-------- SELECTION --------
# MLS Pizza Party at Fairplex



## Gary Woolard (Jan 2, 2008)

Just some fun and faces from the MLS pizza party at the Fairplex...


So some wag said "you should take a picture of us behind bars!" and Carla did!












Getting MLS'er's together for a group photo is like herding cats.. especially when some miscreants like Stan Cedarleaf and Dave Crocker are waving their hands around in a vain attempt to protect the guilty. Oh well, they succeeded this time.
























SWMTP did manage to snap some pix of clumps, if not groups, of hungry MLS'ers chowing down. Here I can spot Howard MacCaulsay, JJ (aka "John J"), 'Chilli' Charlie Scherer and George Schreyer amongst others; along the back are George Elmassian, Roland Seavey and Ron Senek and his wife Holly.












Some closer shots, starting with ChilliCharlie













and George Schreyer, who's 'tech tips' pages haved saved many of us from a ton of grief.













Remember the MLS poster shot from Queen Mary days of Tommy Mieja's little girl posing with a pink Big Hauler? Well little Gracie has been growing up!












Mike Reilley made it! We all expressed our best wishes for him and Marge.












Chow time is breaking up and folks are returning to the serious business of running trains. John Corradini looks on as the keys to the kingdom are passed to Stan Cedarleaf. (Okay, I admit it, I have no idea what was being handed to whom. But it sounds good, doesn't it?)









. 


And Bob Toohey confers quietly with his crew. "Was this really my idea?"













SWMTP wasn't the only person documenting the action! (Dave Crocker and Bob Baxter)












Dusk is falling, and we're debating the pros and cons of different control systems. I think it was JJ who said something like "this is like old times at the Queen Mary."












Last but not least -- for Totalwrecker, who wanted wider shots of the Fairplex. Here's Tommy Meija running his Pearl Harbor special through one corner of the layout!
--------
# WHAT IS NEEDED:
Write out the pizza party post from "So some wag" up to and including "succeeded this time.", keeping every word and mark unchanged. The rows have no connection to the pizza party post.
-------- PROVIDED DATA --------
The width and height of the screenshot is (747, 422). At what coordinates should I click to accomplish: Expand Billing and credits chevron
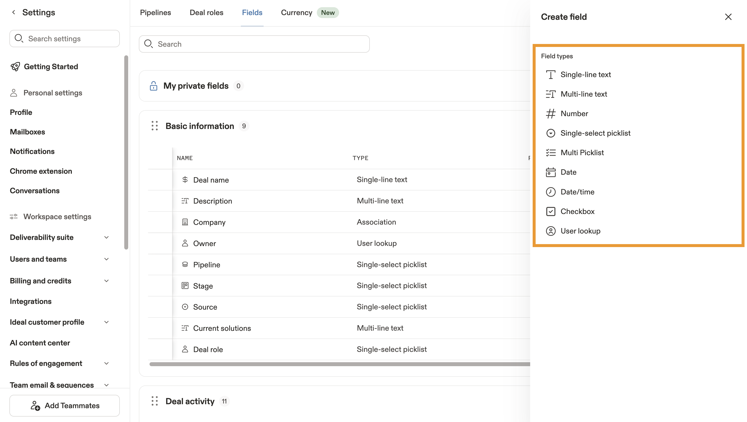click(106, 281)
--------
-------- PROVIDED DATA --------
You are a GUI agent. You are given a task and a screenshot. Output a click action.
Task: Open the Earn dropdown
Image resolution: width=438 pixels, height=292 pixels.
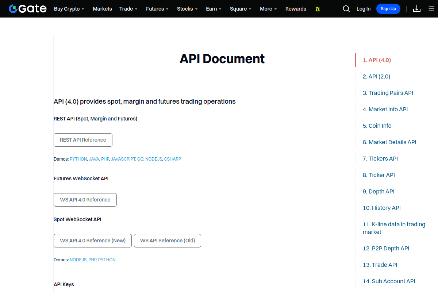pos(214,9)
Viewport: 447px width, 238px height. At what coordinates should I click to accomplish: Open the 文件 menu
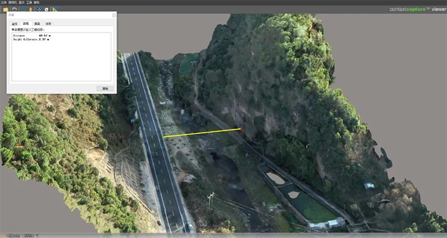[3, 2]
--------
# TASK RESULT:
So some wag said "you should take a picture of us behind bars!" and Carla did!












Getting MLS'er's together for a group photo is like herding cats.. especially when some miscreants like Stan Cedarleaf and Dave Crocker are waving their hands around in a vain attempt to protect the guilty. Oh well, they succeeded this time.